«Если же отвратится сердце твое, и не будешь слушать, и заблудишь, и станешь поклоняться иным богам и будешь служить им» (30:14).
Рав Ицхак Каро (дядя рава Йосефа) комментировал этот стих, как “преступление, влекущее преступление” (Авот, 4:2) – раз засомневавшись, уже не станешь слушать слова Торы, и дашь дурному началу возможность тебя столкнуть. А оно несомненно столкнет.
Расскажу такую историю.
Накануне второй мировой войны между Германией и Польшей были очень напряженные отношения. Германия требовала отдать ей Гданьск, который находился в глубине польской территории, окруженный с трех сторон.

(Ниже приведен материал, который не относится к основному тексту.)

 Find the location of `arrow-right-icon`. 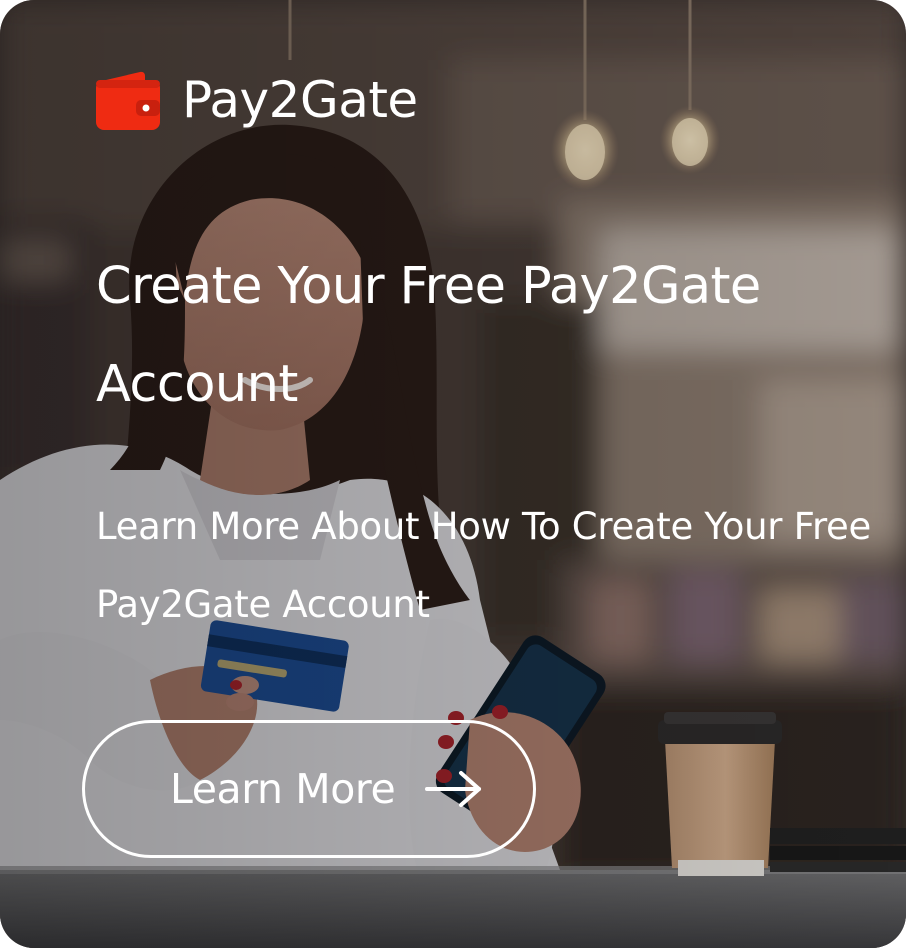

arrow-right-icon is located at coordinates (454, 789).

Польша отказывалась, Англия и Франция ее поддерживали. Германия выставила ультиматум. Никто не знал, что произойдет дальше. Гитлер по своему обыкновению обвинял евреев в разжигании войны и в подстрекательстве поляков, которые и без того не очень-то любили евреев. В общем, в один из дней ко мне подошел глава ешивы, рав Авраам Яфен, и сказал: «Кончился хлеб, а если нет муки – нет Торы. Еврейская пекарня пообещала снабдить ешиву хлебом, но я не могу послать студентов принести его, потому что поляки в данной ситуации способны прикончить любого еврея, появившегося на улице. Ты же – низкого роста и можешь притвориться подростком, тогда они не станут тебя трогать. Ступай в еврейскую пекарню и попроси, чтобы они набили твою сумку хлебом, как было обещано».

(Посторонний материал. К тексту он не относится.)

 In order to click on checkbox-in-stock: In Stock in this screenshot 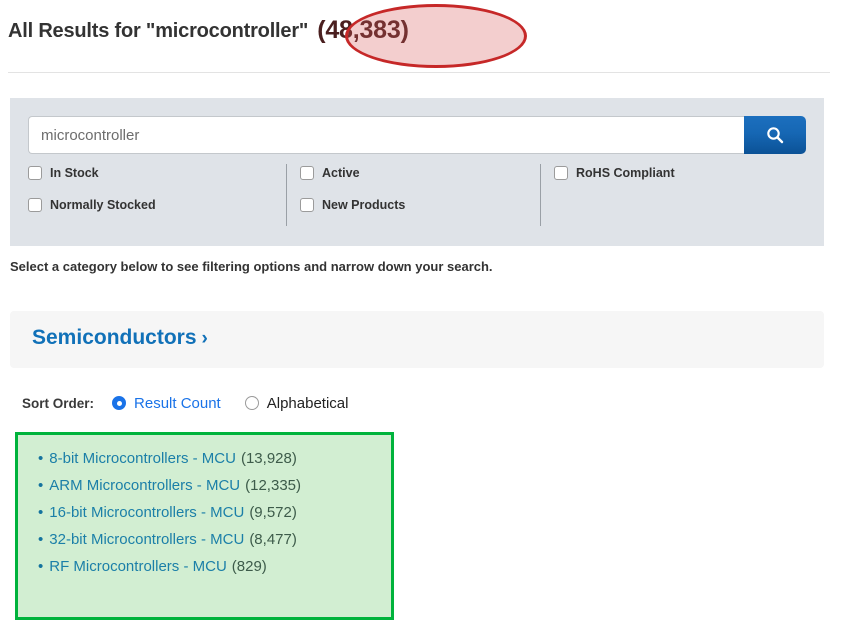, I will do `click(92, 173)`.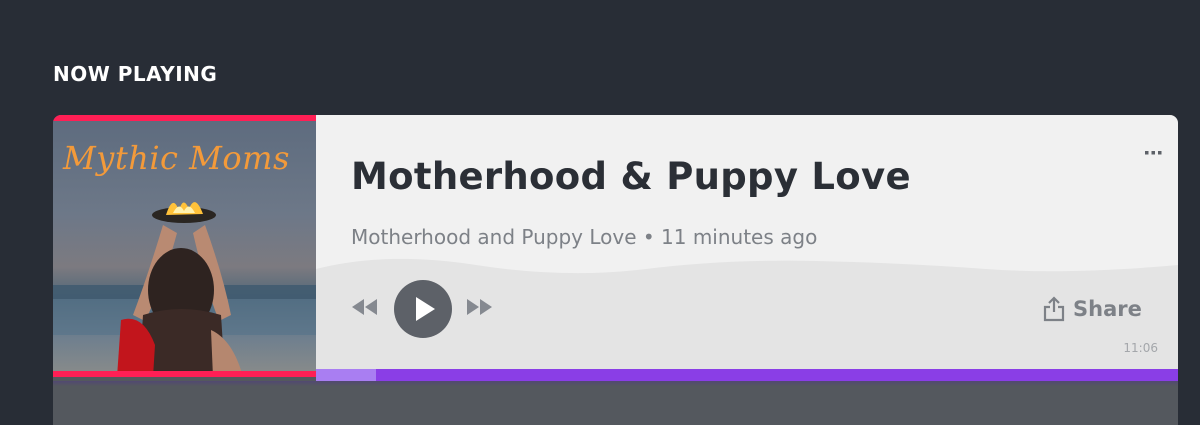  I want to click on progress-fill, so click(346, 375).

Я вышел на улицу, где напряжение прямо висело в воздухе. Спросил одного поляка, в чем дело, и тот ответил, что на центральной площади люди готовятся слушать радиотрансляцию речи польского президента, в которой он должен дать ответ на ультиматум, выдвинутый Гитлером. Через пять минут трансляция начнется, и все ждут, примет ли президент этот ультиматум, и опасность войны пройдет, или же он откажется исполнять требование вернуть Гданьск. Все спешили на площадь, и я затесался между ними. Из громкоговорителя раздался голос президента: «Дорогие граждане! Немецкий канцлер требует передать ему Гданьск, в противном случае он угрожает развязать войну. Я знаю, что значит война, и какую цену нам придется заплатить. Если бы я был уверен, что он желает только Гданьск, я бы его передал. В нашем владении множество портовых городов. Но я знаю, что он ненасытен. Он желает заполучить Варшаву, а Гданьск – это только начало. Он еще выдумает способ. Так зачем мы будем отступать и отступать, чтобы затем сражаться у стен столицы – мы будем сражаться уже сейчас!»
Это была речь, с которой началась война. Пекарня была закрыта, хозяева пошли слушать эту важнейшую речь. Оставаться на улице было опасно, и я вернулся в ешиву с пустыми руками. Хотя не совсем пустыми. Я говорю: «Хлеба я не нашел, но взамен я принес нравоучительную беседу!» «Беседа? Кто ее с тобой вел?» «Сам польский президент, была прямая трансляция на городской площади». Все рассмеялись, но я был настроен серьезно. Ведь дурное начало, подобно канцлеру Германии, тоже приходит с маленькими требованиями. Всего-то там, Гданьск. Но умный человек поймет, что сегодня оно говорит тебе “сделай так”, завтра говорит ”еще и так”, а в конце говорит ”иди, служи идолам”, и бой идет уже за Варшаву.